▶ **Recorded data**:
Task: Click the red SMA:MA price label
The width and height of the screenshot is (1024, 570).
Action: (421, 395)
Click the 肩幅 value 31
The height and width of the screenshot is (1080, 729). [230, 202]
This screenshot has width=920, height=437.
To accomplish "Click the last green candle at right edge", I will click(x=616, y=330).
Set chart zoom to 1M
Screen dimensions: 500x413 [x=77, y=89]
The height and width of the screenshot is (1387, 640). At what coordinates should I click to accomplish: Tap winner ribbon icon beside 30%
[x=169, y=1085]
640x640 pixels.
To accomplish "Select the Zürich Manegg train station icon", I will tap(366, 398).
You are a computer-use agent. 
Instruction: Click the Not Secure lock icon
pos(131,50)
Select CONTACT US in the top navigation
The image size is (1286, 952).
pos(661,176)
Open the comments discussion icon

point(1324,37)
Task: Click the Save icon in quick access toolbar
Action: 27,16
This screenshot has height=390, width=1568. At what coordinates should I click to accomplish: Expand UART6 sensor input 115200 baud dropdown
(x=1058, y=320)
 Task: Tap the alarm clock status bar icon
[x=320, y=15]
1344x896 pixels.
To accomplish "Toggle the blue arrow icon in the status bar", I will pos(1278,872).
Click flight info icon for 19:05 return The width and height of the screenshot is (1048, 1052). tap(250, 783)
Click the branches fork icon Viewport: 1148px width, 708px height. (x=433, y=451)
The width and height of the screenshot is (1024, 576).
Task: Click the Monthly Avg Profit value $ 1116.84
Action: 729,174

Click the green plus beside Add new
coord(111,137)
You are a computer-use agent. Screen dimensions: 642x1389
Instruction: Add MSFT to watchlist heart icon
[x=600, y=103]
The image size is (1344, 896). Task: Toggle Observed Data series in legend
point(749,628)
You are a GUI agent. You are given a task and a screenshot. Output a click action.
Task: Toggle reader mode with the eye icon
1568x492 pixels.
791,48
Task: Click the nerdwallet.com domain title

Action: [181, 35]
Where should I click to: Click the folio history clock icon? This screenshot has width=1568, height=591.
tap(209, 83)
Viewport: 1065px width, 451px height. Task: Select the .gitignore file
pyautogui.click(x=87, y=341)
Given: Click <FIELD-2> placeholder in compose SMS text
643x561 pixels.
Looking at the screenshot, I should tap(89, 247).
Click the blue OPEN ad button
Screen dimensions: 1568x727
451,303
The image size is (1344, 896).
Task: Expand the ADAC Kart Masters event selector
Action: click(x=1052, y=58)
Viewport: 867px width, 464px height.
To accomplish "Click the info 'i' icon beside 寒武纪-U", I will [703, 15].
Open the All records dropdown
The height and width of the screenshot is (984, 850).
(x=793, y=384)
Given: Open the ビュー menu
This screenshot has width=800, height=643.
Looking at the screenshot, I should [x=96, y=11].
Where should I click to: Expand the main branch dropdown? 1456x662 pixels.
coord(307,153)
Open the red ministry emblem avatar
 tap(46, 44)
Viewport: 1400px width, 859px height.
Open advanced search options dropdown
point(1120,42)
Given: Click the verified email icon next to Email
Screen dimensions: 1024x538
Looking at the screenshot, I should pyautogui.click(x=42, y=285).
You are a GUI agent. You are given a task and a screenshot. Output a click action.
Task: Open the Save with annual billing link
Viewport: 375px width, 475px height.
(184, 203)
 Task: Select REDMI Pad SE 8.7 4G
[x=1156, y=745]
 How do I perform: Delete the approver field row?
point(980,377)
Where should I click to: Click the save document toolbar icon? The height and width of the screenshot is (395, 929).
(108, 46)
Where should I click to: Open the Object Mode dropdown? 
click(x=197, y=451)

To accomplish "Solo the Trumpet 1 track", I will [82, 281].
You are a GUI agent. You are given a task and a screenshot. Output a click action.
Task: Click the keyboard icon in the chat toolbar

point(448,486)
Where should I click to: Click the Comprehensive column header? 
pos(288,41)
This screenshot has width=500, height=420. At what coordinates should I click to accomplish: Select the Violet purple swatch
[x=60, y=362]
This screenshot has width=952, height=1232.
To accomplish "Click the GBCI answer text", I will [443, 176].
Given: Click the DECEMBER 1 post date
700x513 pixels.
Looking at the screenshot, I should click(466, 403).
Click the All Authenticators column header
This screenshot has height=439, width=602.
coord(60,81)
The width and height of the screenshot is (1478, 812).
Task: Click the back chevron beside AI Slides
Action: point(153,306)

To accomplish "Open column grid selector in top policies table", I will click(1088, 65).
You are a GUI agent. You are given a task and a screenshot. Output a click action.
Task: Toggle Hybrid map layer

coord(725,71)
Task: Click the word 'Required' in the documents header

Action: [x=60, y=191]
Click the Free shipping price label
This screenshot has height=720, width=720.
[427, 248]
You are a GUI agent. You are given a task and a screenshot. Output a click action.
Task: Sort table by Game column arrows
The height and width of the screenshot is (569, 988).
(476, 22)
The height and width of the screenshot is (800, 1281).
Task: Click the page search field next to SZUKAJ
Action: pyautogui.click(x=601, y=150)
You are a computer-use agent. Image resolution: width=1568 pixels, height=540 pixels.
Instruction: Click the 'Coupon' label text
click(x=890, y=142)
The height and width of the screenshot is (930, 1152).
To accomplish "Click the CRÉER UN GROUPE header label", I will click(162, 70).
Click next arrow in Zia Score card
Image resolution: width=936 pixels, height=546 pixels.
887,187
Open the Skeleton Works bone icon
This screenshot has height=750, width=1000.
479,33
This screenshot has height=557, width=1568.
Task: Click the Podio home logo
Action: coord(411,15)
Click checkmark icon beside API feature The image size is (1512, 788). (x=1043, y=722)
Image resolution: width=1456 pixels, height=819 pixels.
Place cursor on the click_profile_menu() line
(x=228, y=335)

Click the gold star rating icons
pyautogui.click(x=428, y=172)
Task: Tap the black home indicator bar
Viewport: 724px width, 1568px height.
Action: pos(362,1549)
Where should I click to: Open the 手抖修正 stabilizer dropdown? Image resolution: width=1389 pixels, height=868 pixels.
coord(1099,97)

▶ **Prompt**: Retype each entry without altering a single word.

▶ **Result below**:
Task: Click the red SMA:MA price label
The width and height of the screenshot is (1024, 570).
Action: (421, 395)
Click the 肩幅 value 31
The height and width of the screenshot is (1080, 729). [230, 202]
This screenshot has width=920, height=437.
To accomplish "Click the last green candle at right edge", I will click(x=616, y=330).
Set chart zoom to 1M
Screen dimensions: 500x413 [x=77, y=89]
The height and width of the screenshot is (1387, 640). At what coordinates should I click to accomplish: Tap winner ribbon icon beside 30%
[x=169, y=1085]
640x640 pixels.
To accomplish "Select the Zürich Manegg train station icon", I will tap(366, 398).
You are a computer-use agent. 
Instruction: Click the Not Secure lock icon
pos(131,50)
Select CONTACT US in the top navigation
The image size is (1286, 952).
pos(661,176)
Open the comments discussion icon

point(1324,37)
Task: Click the Save icon in quick access toolbar
Action: 27,16
This screenshot has height=390, width=1568. At what coordinates should I click to accomplish: Expand UART6 sensor input 115200 baud dropdown
(x=1058, y=320)
 Task: Tap the alarm clock status bar icon
[x=320, y=15]
1344x896 pixels.
To accomplish "Toggle the blue arrow icon in the status bar", I will pos(1278,872).
Click flight info icon for 19:05 return The width and height of the screenshot is (1048, 1052). tap(250, 783)
Click the branches fork icon Viewport: 1148px width, 708px height. (x=433, y=451)
The width and height of the screenshot is (1024, 576).
Task: Click the Monthly Avg Profit value $ 1116.84
Action: 729,174

Click the green plus beside Add new
coord(111,137)
You are a computer-use agent. Screen dimensions: 642x1389
Instruction: Add MSFT to watchlist heart icon
[x=600, y=103]
The image size is (1344, 896). Task: Toggle Observed Data series in legend
point(749,628)
You are a GUI agent. You are given a task and a screenshot. Output a click action.
Task: Toggle reader mode with the eye icon
1568x492 pixels.
791,48
Task: Click the nerdwallet.com domain title

Action: [181, 35]
Where should I click to: Click the folio history clock icon? This screenshot has width=1568, height=591.
tap(209, 83)
Viewport: 1065px width, 451px height. Task: Select the .gitignore file
pyautogui.click(x=87, y=341)
Given: Click <FIELD-2> placeholder in compose SMS text
643x561 pixels.
Looking at the screenshot, I should tap(89, 247).
Click the blue OPEN ad button
Screen dimensions: 1568x727
451,303
The image size is (1344, 896).
Task: Expand the ADAC Kart Masters event selector
Action: click(x=1052, y=58)
Viewport: 867px width, 464px height.
To accomplish "Click the info 'i' icon beside 寒武纪-U", I will [703, 15].
Open the All records dropdown
The height and width of the screenshot is (984, 850).
(x=793, y=384)
Given: Open the ビュー menu
This screenshot has width=800, height=643.
Looking at the screenshot, I should [x=96, y=11].
Where should I click to: Expand the main branch dropdown? 1456x662 pixels.
coord(307,153)
Open the red ministry emblem avatar
 tap(46, 44)
Viewport: 1400px width, 859px height.
Open advanced search options dropdown
point(1120,42)
Given: Click the verified email icon next to Email
Screen dimensions: 1024x538
Looking at the screenshot, I should pyautogui.click(x=42, y=285).
You are a GUI agent. You are given a task and a screenshot. Output a click action.
Task: Open the Save with annual billing link
Viewport: 375px width, 475px height.
(184, 203)
 Task: Select REDMI Pad SE 8.7 4G
[x=1156, y=745]
 How do I perform: Delete the approver field row?
point(980,377)
Where should I click to: Click the save document toolbar icon? The height and width of the screenshot is (395, 929).
(108, 46)
Where should I click to: Open the Object Mode dropdown? 
click(x=197, y=451)

To accomplish "Solo the Trumpet 1 track", I will [82, 281].
You are a GUI agent. You are given a task and a screenshot. Output a click action.
Task: Click the keyboard icon in the chat toolbar

point(448,486)
Where should I click to: Click the Comprehensive column header? 
pos(288,41)
This screenshot has width=500, height=420. At what coordinates should I click to accomplish: Select the Violet purple swatch
[x=60, y=362]
This screenshot has width=952, height=1232.
To accomplish "Click the GBCI answer text", I will [443, 176].
Given: Click the DECEMBER 1 post date
700x513 pixels.
Looking at the screenshot, I should click(466, 403).
Click the All Authenticators column header
This screenshot has height=439, width=602.
coord(60,81)
The width and height of the screenshot is (1478, 812).
Task: Click the back chevron beside AI Slides
Action: point(153,306)

To accomplish "Open column grid selector in top policies table", I will click(1088, 65).
You are a GUI agent. You are given a task and a screenshot. Output a click action.
Task: Toggle Hybrid map layer

coord(725,71)
Task: Click the word 'Required' in the documents header

Action: [x=60, y=191]
Click the Free shipping price label
This screenshot has height=720, width=720.
[427, 248]
You are a GUI agent. You are given a task and a screenshot. Output a click action.
Task: Sort table by Game column arrows
The height and width of the screenshot is (569, 988).
(476, 22)
The height and width of the screenshot is (800, 1281).
Task: Click the page search field next to SZUKAJ
Action: pyautogui.click(x=601, y=150)
You are a computer-use agent. Image resolution: width=1568 pixels, height=540 pixels.
Instruction: Click the 'Coupon' label text
click(x=890, y=142)
The height and width of the screenshot is (930, 1152).
To accomplish "Click the CRÉER UN GROUPE header label", I will click(162, 70).
Click next arrow in Zia Score card
Image resolution: width=936 pixels, height=546 pixels.
887,187
Open the Skeleton Works bone icon
This screenshot has height=750, width=1000.
479,33
This screenshot has height=557, width=1568.
Task: Click the Podio home logo
Action: coord(411,15)
Click checkmark icon beside API feature The image size is (1512, 788). (x=1043, y=722)
Image resolution: width=1456 pixels, height=819 pixels.
Place cursor on the click_profile_menu() line
(x=228, y=335)

Click the gold star rating icons
pyautogui.click(x=428, y=172)
Task: Tap the black home indicator bar
Viewport: 724px width, 1568px height.
Action: pos(362,1549)
Where should I click to: Open the 手抖修正 stabilizer dropdown? Image resolution: width=1389 pixels, height=868 pixels.
coord(1099,97)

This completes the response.